The maximum affinity of methyls

Fragments are frequently evaluated in terms of the number of non-hydrogen atoms, and the lightest element commonly found in drugs is carbon. In a sense, then, a methyl group is the smallest possible fragment. Indeed, molecular modelers often use methyl groups as probes to sample a protein surface, and medicinal chemists fantasize about the “magic methyl” that will give a huge pop in potency. But how much affinity can a methyl group really give you? William Jorgensen and colleagues at Yale attempt to answer this question in a recent issue of J. Med. Chem.

The team analyzed every single paper published in J. Med. Chem. and Bioorg. Med. Chem. Lett. between 2006 and 2011 (ah, the joys of being a grad. student!) This produced a data set of 2145 examples in which researchers had replaced a hydrogen atom with a methyl group and reported dissociation or inhibition constants for both ligands; more than 100 different proteins were represented. Jorgensen and colleagues then plotted the change in free energy (∆∆G) for the hydrogen to methyl replacement.

The result was a roughly Gaussian distribution with a median of 0.0 kcal/mol. In other words, on average, adding a methyl neither improved nor decreased affinity. However, with a standard deviation of 1.0 kcal/mol, it was fairly common to get a 5-fold boost in affinity. But the frequency dropped off quickly from there: a 10-fold improvement occurred about 8% of the time, and the prized 100-fold boosts happened only 0.4% of the time – often enough to gain a persistent foothold in the imagination, but certainly not something you’d want to count on. To yield a 100-fold improvement, each methyl has a group ligand efficiency of 2.7 kcal/mol/atom, which is more than the Kuntz limit!

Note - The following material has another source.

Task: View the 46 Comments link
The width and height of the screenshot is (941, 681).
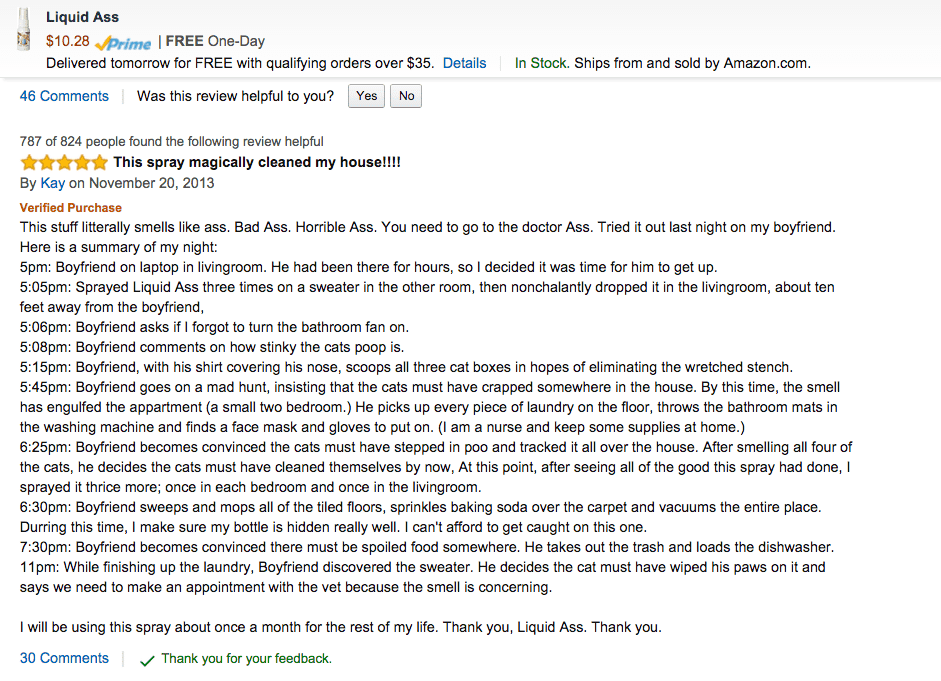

But higher boosts are possible: in a handful of cases the gain in potency was more than 180-fold, and much of the paper focuses on four of these truly magic methyls. A combination of crystallography and high-level molecular modeling revealed that ideal hydrophobic interactions were responsible for some of the affinity, but in all cases the methyl group also preorganized the conformation of the ligand to optimize interactions with the protein. The authors conclude:

It appears that to reach the 10-fold level, placement of a methyl group in a hydrophobic environment may be adequate; however, to go beyond that, the methyl group also generally needs to induce a propitious conformational change. This is typically achieved by ortho methylation in biaryl systems or by branching at an atom attached to a ring.

Interestingly, these conformational changes make the molecules less flat – more support for including three-dimensional fragments in your collection.

Experiences in fragment-based drug discovery

This is the title of a new review published in Trends in Pharmacological Sciences by Christopher Murray, Marcel Verdonk, and David Rees of Astex Pharmaceuticals. Although there is certainly no shortage of reviews on fragment-based lead discovery (a situation to which I have admittedly contributed), this one is notable both for its clarity and for being able to draw upon a deep wealth of institutional knowledge.

The review starts by discussing three notable case studies: Plexxikon’s discovery of the mutant B-Raf inhibitor vemurafenib, Astex’s Hsp90 program, and Merck’s BACE program.

Next, the authors describe some key concepts and challenges of FBLD.

Concept 1: Inappropriate physical properties are a major cause of attrition for small-molecule drugs

This should not come as a surprise to readers of this blog; the discovery of compounds with superior properties is one of the key selling points for FBLD. In support, the researchers compare 39 leads against 20 targets from Astex’s fragment-based programs with 335 published HTS-derived leads and 592 oral drugs. The FBLD-derived leads are on average 62 Da smaller and 1 log unit less lipophilic than are the HTS leads, and are much more similar to the oral drugs.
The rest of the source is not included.